■ **Selected extract**
________

I had to ride home in rain and heavy cross-winds for the first time today – an activity that is understandably quite dangerous even without a road covered with people like ants at a picnic. Interestingly enough I felt safer than I normally do as all the other riders were trying to be careful for a change. It's amazing how many accidents you see each week, all caused by people not thinking about what they're doing, what laws they're breaking, and that it usually hurts when you get into an accident.
This is the view of the street below my apartment after I arrived home. Yeah, it looks just like a normal, wet Melbourne night, but you try riding a scooter on it!  They don't have hazard signs on bridges here like they do on the Westgate when the wind gets up.


I've had two minor prangs, but neither resulted in damage to anyone, and both were because the other person was running a red light or riding on the wrong side of the road – neither of which is enough to cause an accident, because many people do that, but both appeared from behind stationary cars. I lost a rear mirror, but that was easy enough to put back on.

I'm getting better at riding as each day goes by, and I've already had a comment from one of the Vietnamese teachers who got a lift with me to dinner one night that I am a better rider than most locals.  That might not be a good thing, though…what do they say? When in Rome, do as the Romans do?

Bought a hot water heater today so I can finally start having hot showers tomorrow. I get to remove it and take it with me when I leave, so it's not a total waste of money.  I don't think cold showers can get you clean, so it will be so nice to be clean again after nearly 3 weeks of less than effective showers (no, I don't smell!).

Had my first hair cut today as well, and about time! Your hair, fingernails and beard all grow about three times as fast here as they do back home. Don't ask me why, I haven't researched that yet. The "Uon Toc" (literal translation is "perm") I entered is a place recommended by a local, and I am glad I took the recommendation – excellent cut by a really nice guy with a young son who sat with me and chatted in English all the while (translating back to his Dad regularly). It was completed with a long (30 minutes) shampoo and head and neck massage which felt great. All of that for VND60,000 (less than $5).

Last night I ate street food after midnight (After school we usually wind down with a drink, a meal, and chat until quite late, as most of us don't work until the next evening), and it cost me VND30000 for 3 main meals (2 for me, the other I shouted my friend) and a coke. Oh oh oh! Before I forget! I was drinking with three travelers last week – 1 Aussie, 1 American & 1 Czech – and they mentioned that Coke means the white powder stuff over here.  I didn't believe them, but right on time a guy came up to me at my sidewalk table and offered me sunglasses, cigarettes, marijuana and coke! In Vietnam!!!  Not wanting to be either dispatched by firing squad, or have my mind altered any more than it already is, I gracefully declined.  But there's a first!!!

________

■ **Problem to solve**
Carry the travel blog post above about scooter riding, haircuts and street food in Vietnam further, starting after its last sentence.

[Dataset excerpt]
________

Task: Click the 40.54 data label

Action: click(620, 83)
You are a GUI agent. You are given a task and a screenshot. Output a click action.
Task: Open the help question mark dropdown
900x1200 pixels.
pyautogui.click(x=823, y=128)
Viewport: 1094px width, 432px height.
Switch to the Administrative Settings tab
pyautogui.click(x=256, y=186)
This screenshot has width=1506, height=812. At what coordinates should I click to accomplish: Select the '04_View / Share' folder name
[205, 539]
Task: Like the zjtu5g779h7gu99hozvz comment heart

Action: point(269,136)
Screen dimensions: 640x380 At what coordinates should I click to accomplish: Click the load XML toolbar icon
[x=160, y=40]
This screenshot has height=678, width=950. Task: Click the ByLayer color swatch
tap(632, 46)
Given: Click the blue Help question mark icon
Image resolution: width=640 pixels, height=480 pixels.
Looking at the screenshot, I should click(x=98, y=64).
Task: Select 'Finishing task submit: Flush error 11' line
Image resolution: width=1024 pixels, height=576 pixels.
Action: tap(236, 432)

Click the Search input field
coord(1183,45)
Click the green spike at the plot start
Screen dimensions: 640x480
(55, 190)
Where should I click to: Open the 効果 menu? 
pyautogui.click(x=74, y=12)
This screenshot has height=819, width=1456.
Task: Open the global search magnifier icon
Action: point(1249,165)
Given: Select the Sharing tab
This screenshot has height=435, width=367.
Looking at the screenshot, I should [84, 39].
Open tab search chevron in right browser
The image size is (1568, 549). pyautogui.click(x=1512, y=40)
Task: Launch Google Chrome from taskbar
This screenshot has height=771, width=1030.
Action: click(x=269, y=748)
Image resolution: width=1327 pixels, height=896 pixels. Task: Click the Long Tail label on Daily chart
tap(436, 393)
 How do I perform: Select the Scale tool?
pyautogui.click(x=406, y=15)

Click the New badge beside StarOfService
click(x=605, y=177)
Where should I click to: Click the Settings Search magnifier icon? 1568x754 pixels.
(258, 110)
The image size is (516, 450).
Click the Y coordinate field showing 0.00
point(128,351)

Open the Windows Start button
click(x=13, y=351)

________

■ **Task output**
So, back to my meal last night.  That's just over $2 for filling meals for both myself and another, and it was delicious. Of course, much of the food I eat costs a lot more than that, as I have been eating at more established places and usually drink a couple of beers each time (safer than water). But the beer is around 80 cents. Most of my meals have been extravagant to date, costing me around $6-$10 for the lot. I will start to get more fussy about paying less for food as I get more comfortable with the city.

Anyway, I'm about to be late for a catch-up with an Aussie mate who just bought a bar in Cambodia. Got to press Send on this thing.

See ya

PS – Lots of photos on Flickr if you haven't already figured that out. Go look at the Travel, Asia collection and view the ASIA III – Saigon set.  I don't post many here at the moment because it's too much effort – easier just to upload to Flickr. Just keep watching Channel Steve and/or Facebook for notifications of Flickr updates. At the moment the Channel Steve digests don't seem to be working, but I hope to get that fixed soon.  And I have about three weeks of photos yet to be uploaded, including some from my Philippines adventures.

PPS – Not trying to scare anyone, but a bus cleaned up a guy and his kid outside my apartment yesterday morning. Kid survived, as the dad threw him to the side before the impact. Dad didn't.  Don't worry, I pay VND300,000 to cops in lieu of being hit by buses (read one of my previous posts). I also don't ride like an idiot.